Update: The case is reportedly on hold as the San Mateo County District Attorney's office reviews Gizmodo's shield law defense. According to one report, Chen's computers haven't been examined yet, and won't be until after the DA completes the review.

From Consumerist.
posted by lilkeith07 at 7:50 PM on April 26, 2010


News accounts depicting the $5,000 payment as a “sale” are incorrect, this person said. Rather, the agreement with Gizmodo was for exclusivity only. “It was made very explicit that Gizmodo was to help the finder return the phone to its rightful owner or give it back,” this person said. “Gizmodo said they could help restore the phone.”
posted by GuyZero at 5:03 PM on April 27, 2010


It wasn't really mine! Honest! I was just holding it, for, um, some guy! A friend! I was going to give it right back. Pleasedontcallmydad.
posted by Kadin2048 at 7:34 PM on April 27, 2010


Message when you visit Adobe's Flash page on an iPhone device:
Apple restricts use of technologies required by products like Adobe® Flash® Player. Until Apple eliminates these restrictions, Adobe cannot provide Flash Player for the iPhone, iPad or iPod Touch.
At least they're not bitter or anything.
posted by Brandon Blatcher at 3:53 AM on April 28, 2010


At least they're not bitter or anything.

I'm no Adobe/Flash defender, but c'mon. That text seems accurate. What should they say?

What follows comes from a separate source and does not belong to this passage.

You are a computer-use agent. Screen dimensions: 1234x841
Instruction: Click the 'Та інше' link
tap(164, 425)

News accounts depicting the $5,000 payment as a “sale” are incorrect, this person said. Rather, the agreement with Gizmodo was for exclusivity only. “It was made very explicit that Gizmodo was to help the finder return the phone to its rightful owner or give it back,” this person said. “Gizmodo said they could help restore the phone.”

IANNBAL, but that seems interesting to me. I guess the issue would be proving that the defendant "sold" the phone without such an agreement in place? Or is there another way to dismiss that claim? Does the amount of money matter?

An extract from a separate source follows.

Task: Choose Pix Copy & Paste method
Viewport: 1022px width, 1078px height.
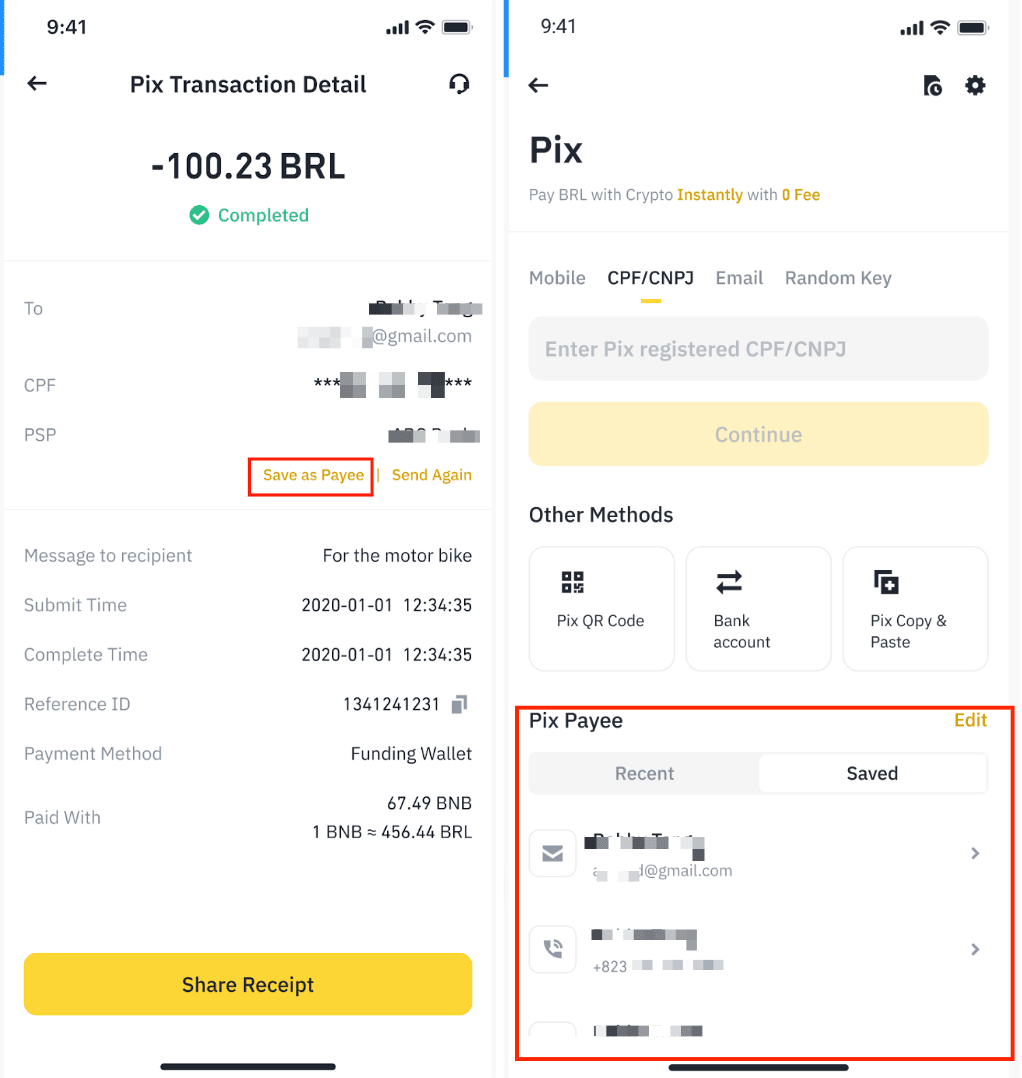Action: pyautogui.click(x=915, y=608)
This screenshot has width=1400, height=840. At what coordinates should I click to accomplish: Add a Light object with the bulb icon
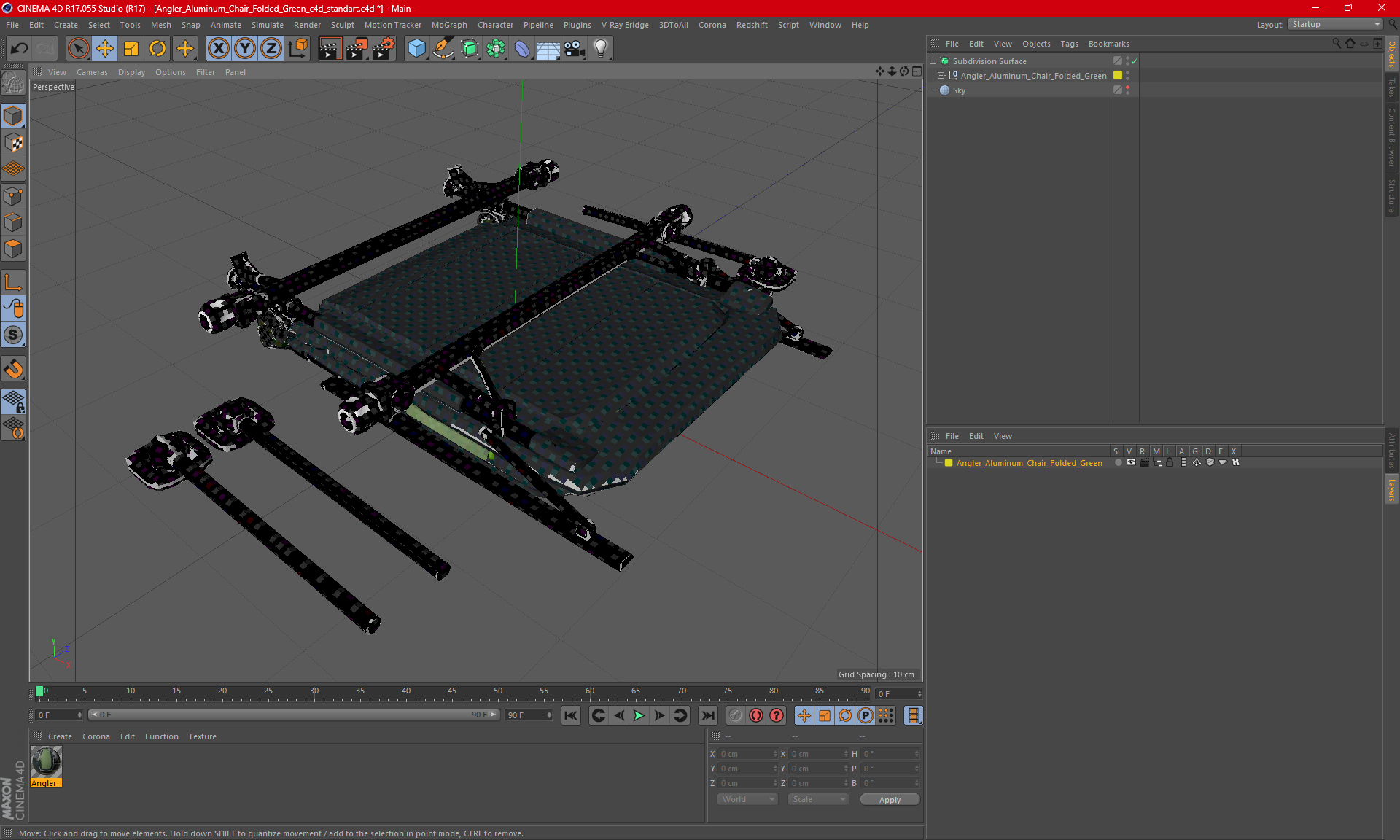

For such an originally shit-boring story (new iPhone 4G), it's turned very interesting.
posted by mrgrimm at 12:54 PM on April 28, 2010


It strikes me as not passing the giggle test. They gave some dude five grand, and the dude gave them a prototype iPhone. If it looks like a duck and it talks like a duck... I don't know but I'd be willing to bet there's some common law or statutory standard for what constitutes a sale, and in the absence of some other sort of agreement, "I hand you cash; you hand me [stolen] iPhone" probably counts.

Given how loose a ship the Gizmodo people seem to run, it would totally not surprise me to find out that they just handed some guy five K in used 20s in a paper bag. Good luck convincing anyone that wasn't a sale.

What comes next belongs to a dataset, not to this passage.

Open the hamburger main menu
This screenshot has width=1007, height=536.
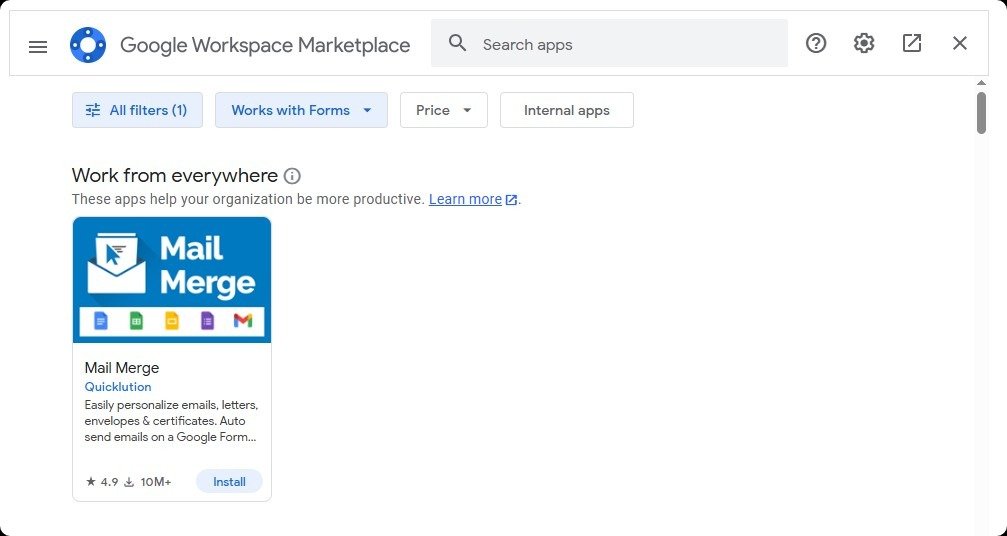coord(38,46)
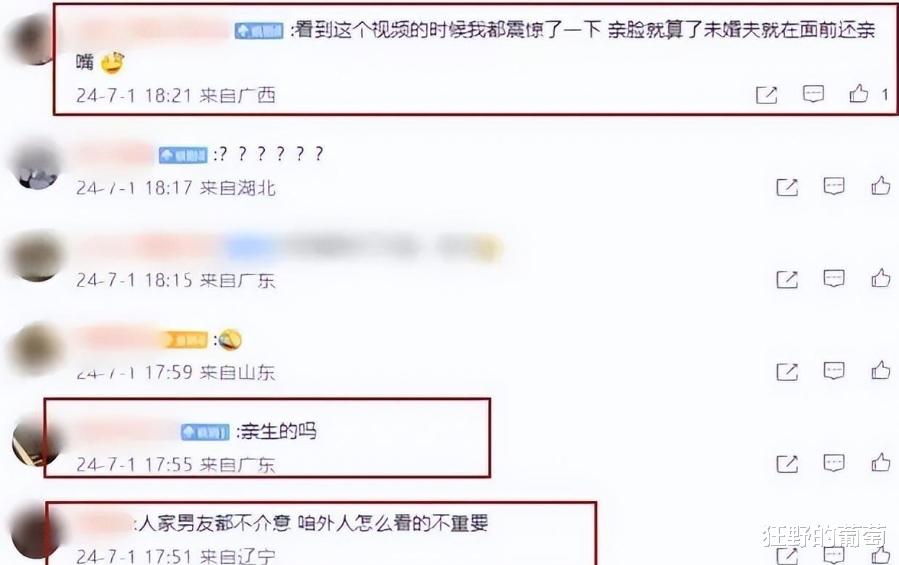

But it does make for an interesting little drama, though.
posted by Kadin2048 at 2:21 PM on April 28, 2010 [1 favorite]


More news. "Guilty as sin" is the expression that comes to mind.
posted by five fresh fish at 4:14 PM on May 14, 2010 [1 favorite]


Kadin2048, your prediction was amazingly close:
Hogan told [his roommate] that Gizmodo had offered him $10,000 for the phone, and showed her a camera box containing $5,000 in $100 bills, according to the affidavit.
posted by jamaro at 4:38 PM on May 14, 2010 [1 favorite]


"Guilty as sin" is the expression that comes to mind.

"'Sucks for him,' Hogan allegedly told Martinson about Powell. 'He lost his phone. Shouldn't have lost his phone.'"

Oops.

"Martinson turned Hogan in, because Hogan had plugged the phone into her laptop in an attempt to get it working again after Apple remotely disabled it. She was convinced that Apple would be able to trace her Internet IP address as a result."

!!
posted by mrgrimm at 11:56 AM on May 17, 2010


Why the doublebang? She's right, of course.

You plug in a iPhone to your computer, chances are iTunes opens. (You can disable this if you so desire.) The phone pings Apple servers and checks for new firmware. I'm sure there's some sort of unique identifier, particularly on a prototype. The prototype checks in, flags go off, Apple checks their logs, finds the IP address in question. What is remotely unexpected or scary about this?